6. No one wants to have his or her surgery done on our kitchen counters.
This learning lesson will not surprise anyone who knows me and didn’t shock me, so I’m not sure we can call it a lesson gleaned from homebrewing. But just in case you were thinking of scheduling that over here…
On a related note, (7) there’s a lot of sterilizing going on in brewing. There are beer enemies. Bacteria and suchlike. Even oxygen is a hostile attacker – except when it’s beer’s friend. (Apparently wort should aerate. Who knew?) There’s a magic chemical, which I sincerely hope does not cause growth of a second nose, that’s marketed as Star San. By the end of our brew day we were pretty much spraying that stuff on everything involved in the process. After reading the label and Googling the ingredients, I realize I should stop reading labels. The bottle recommends we wear gloves and protective clothing and be careful not to inhale the mist (which is all over our kitchen at this point). Hazardous to humans and domestic animals. And then this: “Do not rinse.” [After applying it to everything THE DELICIOUS PRODUCT YOU ARE GOING TO DRINK TOUCHES OR RUNS THROUGH, you’re supposed to leave this “dangerous to humans” stuff right there on it and let your treasured wort run over it.] I’m going to have to assume that there’s some magical chemical reaction during the fermenting process that neutralizes the Star San chemicals and makes it less hazardous to humans who drink good fresh beer or I won’t be able to sleep nights.
8. The giant pot produces incredible aromas.
Tatum: “Mmmmmm.

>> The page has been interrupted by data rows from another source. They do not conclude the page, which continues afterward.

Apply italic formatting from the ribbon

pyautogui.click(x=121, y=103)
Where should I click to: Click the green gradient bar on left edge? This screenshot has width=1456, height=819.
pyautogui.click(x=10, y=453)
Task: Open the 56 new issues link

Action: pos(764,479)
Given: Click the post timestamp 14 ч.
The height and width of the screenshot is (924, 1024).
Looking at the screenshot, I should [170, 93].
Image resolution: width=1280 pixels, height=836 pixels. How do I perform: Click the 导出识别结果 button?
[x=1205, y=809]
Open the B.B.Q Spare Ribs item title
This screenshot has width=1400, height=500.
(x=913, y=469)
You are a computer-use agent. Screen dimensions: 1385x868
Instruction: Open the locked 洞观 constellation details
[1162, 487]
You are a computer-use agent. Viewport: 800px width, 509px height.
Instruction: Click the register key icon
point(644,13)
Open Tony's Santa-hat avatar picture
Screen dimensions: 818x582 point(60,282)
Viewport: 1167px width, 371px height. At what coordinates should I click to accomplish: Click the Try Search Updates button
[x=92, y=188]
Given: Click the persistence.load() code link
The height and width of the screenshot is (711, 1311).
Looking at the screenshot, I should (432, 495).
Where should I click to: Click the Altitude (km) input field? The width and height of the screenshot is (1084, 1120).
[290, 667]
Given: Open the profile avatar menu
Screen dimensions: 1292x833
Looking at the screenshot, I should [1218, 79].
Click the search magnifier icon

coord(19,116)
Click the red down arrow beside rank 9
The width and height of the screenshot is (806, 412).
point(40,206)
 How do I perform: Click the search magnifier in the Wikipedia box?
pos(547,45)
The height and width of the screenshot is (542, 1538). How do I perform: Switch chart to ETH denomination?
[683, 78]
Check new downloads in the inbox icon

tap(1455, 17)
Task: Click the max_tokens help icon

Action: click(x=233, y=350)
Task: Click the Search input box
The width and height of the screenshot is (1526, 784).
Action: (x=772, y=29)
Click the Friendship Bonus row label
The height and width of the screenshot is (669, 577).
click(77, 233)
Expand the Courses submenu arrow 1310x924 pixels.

I wish that you could take a picture of smell.”
10. Wort is a fabulous insulator. We were all done boiling (vigorously, BTW) and needed to drop the temp to around 70 so as not to kill the yeast we were about to pitch in there. We rigged up a little homemade heat exchanger in our fridge:
When I got up this a.m. everything looked happy and tidy in the carboy, so it must have gone okay.
Having listened to Tim and Linsey talk Horse & Dragon tanks and having chatted with at least one supplier, the time it takes to drop the temp to a yeast-friendly level on a more commercial system seems to be a big selling point. I am sincerely hoping this is because, as a business needing to sell your product, you just don’t want to wait eons for those 15 barrels to cool down. If it’s because there’s a pivotal effect on the flavor of the beer that you achieve through quick cooling of the wort to fermentation temp, our better-than-pie pumpkin ale might not live up to the descriptor.
The upshot of all this is, I think we should brainstorm on some other applications for hot wort. It definitely should be in those mini-barrels around St. Bernards’ necks. I think it has potential in ski boot liners, SCUBA wetsuits, and waterbeds. Where else?
11. Wort is possibly the stickiest substance known to humankind. Heat this stuff up and Super Glue has got nothing on it. I know this because, as mentioned previously, we concluded our pot was too small. And we know THIS because:
12. Adding even just a small baggie of fresh hops grown on a close-as-family friend’s front door vine as part of your aroma hops is the best secret ingredient ever. Don’t tell me there’s not love in that Thanksgiving beer.